Hannah Wilke
Mein persönlicher CO2-Fußabdruck

Louer un(e) allemand(e). Hannah Wilke im Collège "Pierre et Marie Curie", Abidjan
Louer un(e) allemand(e). Hannah Wilke im Collège "Pierre et Marie Curie", Abidjan. | © Goethe-Institut Côte d'Ivoire / Espérance Kouamé

Ich hatte die Möglchkeit, an dem Projekt „Louer un Allemand“ teilzunehmen und ich wurde an einem Dienstag im Mai „ausgeliehen“. Als meine Kollegin Espérance von der Bibliothek des Goethe-Instituts mir das Thema für die Stunde nannten, habe ich mich, freudig motiviert, in die Vorbereitung gestürzt.

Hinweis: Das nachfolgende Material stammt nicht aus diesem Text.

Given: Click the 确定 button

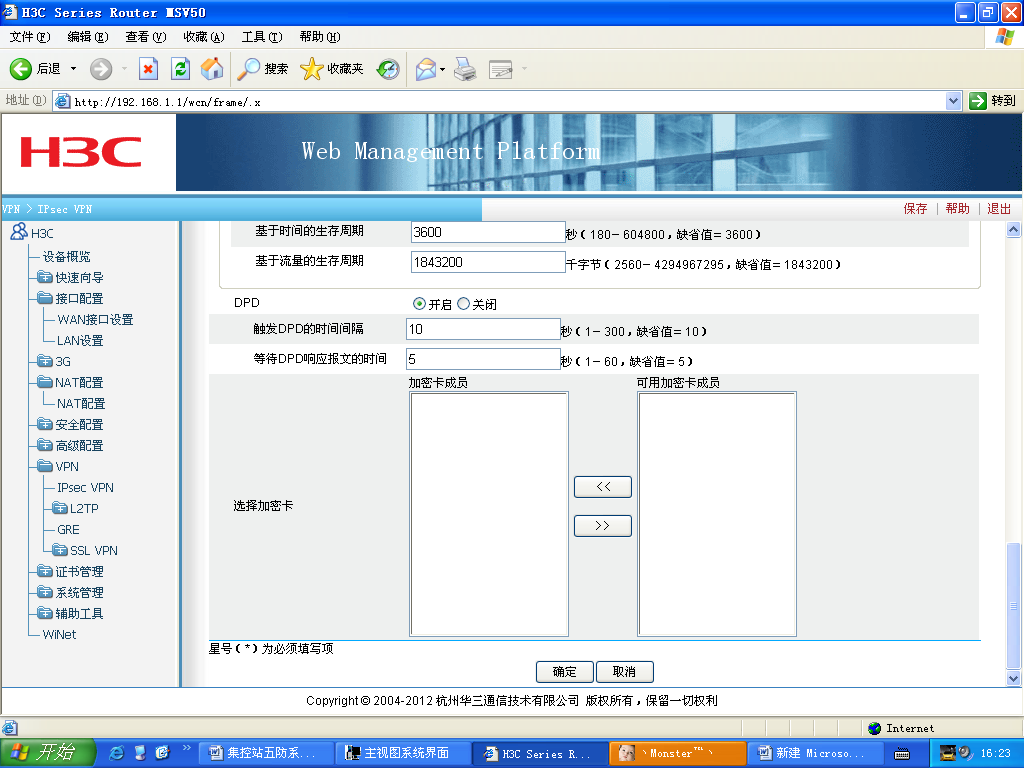Looking at the screenshot, I should (565, 672).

„Globaler Klimawandel – Wieviel CO2 kann unsere Erde noch vertragen?“ Klimawandel, Umweltschatz und CO2-Verbrauch ist nicht nur ein wichtiges Thema in Deutschland, sondern wird auch hier intensiv in der 12. Klasse behandelt. Es ist Thema, das uns alle betrifft. Genau das wollte ich den SchülerInnen vermitteln: dass die Menschen in Deutschland, die Menschen in der Côte d’Ivoire, eigentlich alle Menschen in allen Ländern, CO2 verbrauchen und wir somit alle unseren persönlichen CO2-Fußabdruck hinterlassen.

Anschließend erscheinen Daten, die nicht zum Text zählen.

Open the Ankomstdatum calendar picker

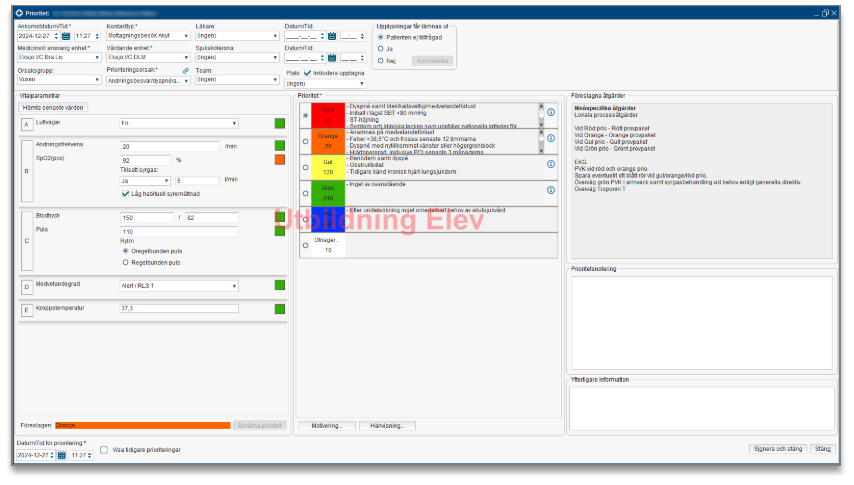click(66, 35)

So fuhren Espérance und ich gemeinsam zur Schule „Pierre et Marie Curie“ in Abidjan und wurden herzlich von allen begrüßt. Der Deutschlehrer zeigte mit zuvor alle Deutschklassen. Die SchülerInnen klatschten und jubelten erfreut und waren ganz neugierig, wer auf einmal plötzlich vor ihnen stand. Ich stellte mich in jeder Klasse kurz vor und musste leider die SchülerInnen traurig in ihren Klassen zurücklassen, da sie gehofft hatten, dass ich bei ihnen bleiben werde. Am Ende sind wir in der 12. Klasse angekommen und ich begann meine Stunde.

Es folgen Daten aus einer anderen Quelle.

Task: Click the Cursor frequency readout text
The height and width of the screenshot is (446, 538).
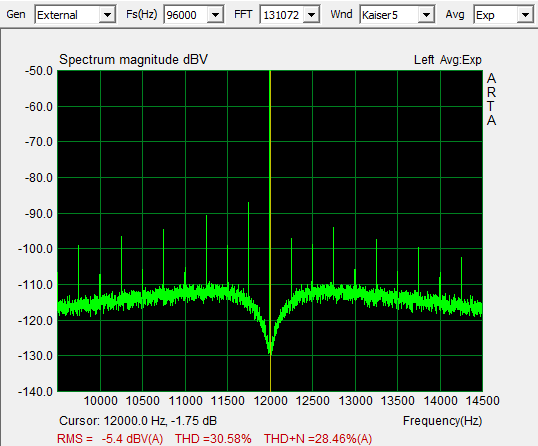Action: pyautogui.click(x=138, y=421)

Ich wollte anhand alltäglicher Dinge den SchülerInnen zeigen, wie viel CO2 wir verbrauchen, was alle überrascht hat. Jeder Deutsche verbraucht ca. 30 kg CO2 pro Tag. Wussten Sie, dass wir, wenn wir eine Tasse Kaffee zubereiten ca. 70g CO2 verbrauchen? Und bei einer 3-minütigen heißen Dusche verbrauchen wir fast 3kg CO2. Hier wurde von den SchülerInnen die Frage gestellt, was wir Deutsche denn gegen die Klimaerwärmung tun. Heiß duschen müssten wir ja, weil es bei uns ja immer so kalt sei. Da musste auch ich mir eingestehen, dass ich im Winter sehr gerne warm Dusche. Ich erzählte den SchülerInnen, dass ich allerdings auch viel Fahrrad fahre und so versuche, weniger CO2 zu verbrauchen. Ich habe den SchülerInnen einen kurzen Einblick geben können, was wir in Deutschland versuchen, gegen die Klimaerwärmung zu tun. Am Ende tauschten wir uns intensiv aus, was wir alle persönlich gegen den Klimawandel tun können. Die SchülerInnen waren sehr motiviert, auch ihren eigenen CO2-Fußabdruck zu verkleinern und mir wurde bei dem Austausch bewusst, wie wichtig dieses Thema ist. Man sollte alle Kinder und Jugendlichen nicht nur in der Côte d’Ivoire, sondern auch bei uns in Deutschland, für diese Problematik sensibilisieren.

Am Ende der Stunde stellten die SchülerInnen noch viele persönliche Fragen und waren sehr neugierig, was ich denn eigentlich so in Deutschland mache und sie wollten viel über meine Familie wissen. Leider verging die Zeit viel zu schnell und es klingelte schon zur Pause.

Nach der Stunde wurden Espérance und ich noch zum Essen eingeladen und nach dem Gespräch mit dem Direktor ging es wieder zurück ins Goethe-Institut. Der Austausch war auch für mich eine tolle Erfahrung und ich möchte mich an dieser Stelle bei allen bedanken, die dies möglich gemacht haben: bei Espérance, dem Deutschlehrer von „Pierre et Marie Curie“ und auch bei den SchülerInnen, die diese Stunde bereichert haben. Die Herzlichkeit und Offenheit, die mir an diesem Tag begegnet ist, wird immer in meiner Erinnerung bleiben.